Local residents have again called for Splendour in the Grass to be moved from its North Byron Parklands site after organisers received a $3,000 fine for exceeding noise limits last week and were warned about problems at its campsite.
Splendour received a similar fine last year, and earlier this year NBP offered to adhere to stricter controls on its bass volumes if it could have more flexibility at higher ranges.
Aftermath of a trial festival at the North Byron Parklands site. Photo CONOS
Echonetdaily has sighted a letter to Conservation Of North Ocean Shores Inc (CONOS) in which DoPE’s acting director of compliance, Ben Harrison, confirms that, as well as the fine, the department also issued a warning letter to festival organisers over breaches of its camping provisions.
But NBP’s Mat Morris says he has yet to see any official correspondence on the issues from the department.
According to the letter, DOPE has requested that by December 18 organisers outline how they will:
- Prevent a reccurrence of camping outside the project boundary and within 10m of unmanaged bush blocks;
- Ensure that camping delineation is maintained;
- Ensure that litter is consistently managed across the site for the duration of the event;
- Minimise sediment tracking from the site;
- Reduce the occurrence of illegal camping in the Yelgun Rest Area (in consultation with Byron Shire Council).
Call to move
CONOS president, Bob Oehlman, said its members had reported the breaches, adding the group believed the owners should move the event ‘to an area that is not a bio-hotspot’.
‘We are not opposed to music festivals, we just don’t want to sacrifice a richly unique environment for the festivals,’ Mr Oehlman said.
‘It would make no difference to the music patrons, but it would be a big plus for the 50 threatened species that are resident in the locality, he added.
‘These festivals were approved on a trial basis for five years to see if the owners could meet the conditions of consent imposed by the state government.
‘The reasons that these events are on trial, rather than approved as ongoing, is because the government had serious doubts about whether the site was appropriate given its environmental sensitivity and the sites proximity to rural properties and village areas.

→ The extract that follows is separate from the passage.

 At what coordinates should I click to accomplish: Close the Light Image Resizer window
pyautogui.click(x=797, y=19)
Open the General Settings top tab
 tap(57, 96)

‘A large number of residents have found it necessary to make noise complaints to the festival organisers in order to try and protect the quiet lifestyle that they were accustomed to prior to the imposition of the festivals.

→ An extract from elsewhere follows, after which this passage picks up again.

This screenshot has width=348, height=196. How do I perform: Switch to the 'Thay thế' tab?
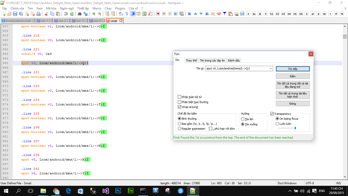pyautogui.click(x=191, y=60)
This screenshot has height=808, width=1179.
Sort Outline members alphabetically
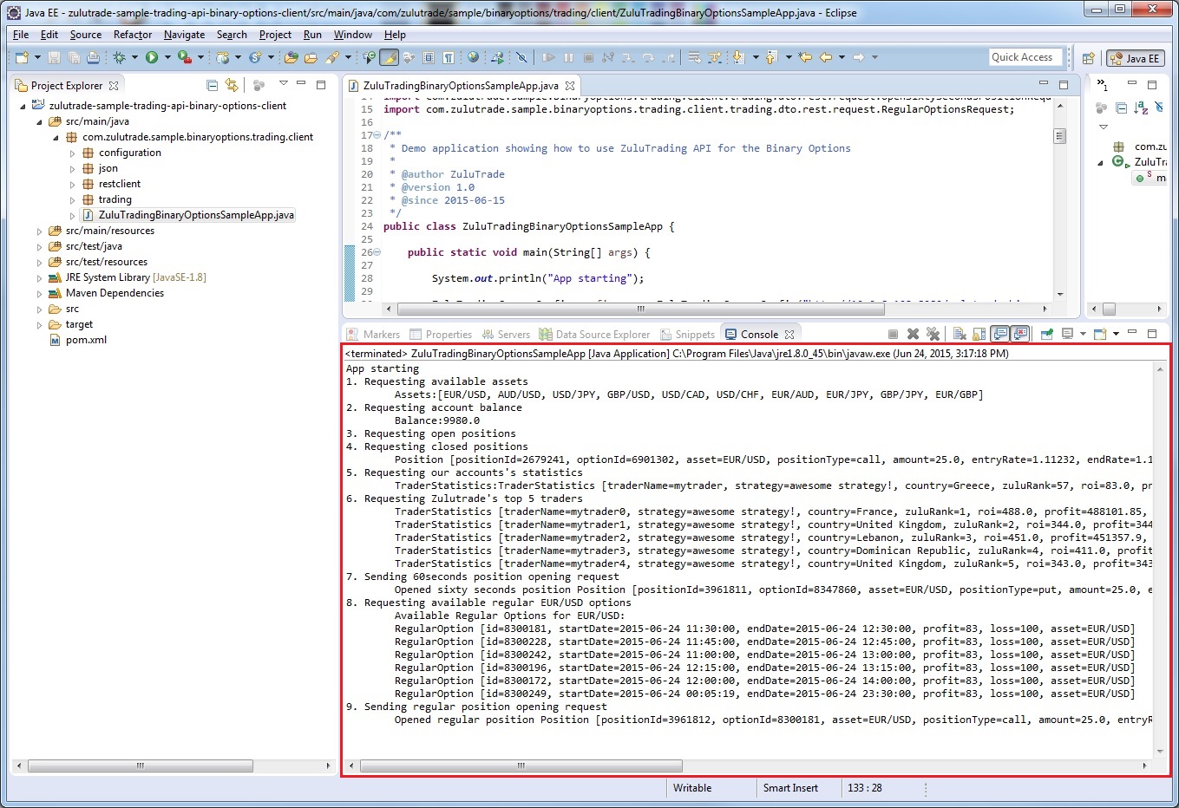(1142, 108)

‘Noise complaints have been received up to 10 kilometres away within the Brunswick Valley, which is a relatively small catchment that acts like a large amphitheatre during festivals.
Mr Oehlman said that local residents had complained about their windows rattling due to the loud noise levels and wondered what effect they would have on wildlife in the area.
‘CONOS and supporters are very concerned about the effects of the loud noise on local wildlife including over 50 threatened species that utilize an existing major wildlife corridor and locality that includes the abutting environmentally protect wetlands and Billinudgel Nature Reserve.’
‘Clearly, the events are unsuitable to this naturally very quiet locality. The proof of this is the fact that two noise related fines have been imposed due to excessive noise levels well above the natural noise levels,’ Mr Oehlman said.
North Byron Parklands GM Mat Morris told Echonetdaily that neither it or Splendour organisers had received any official communication over the issues from the department and ‘until that happens it would be premature to comment’.
‘We’ve been advised we will hear from them in the near future,’ he added.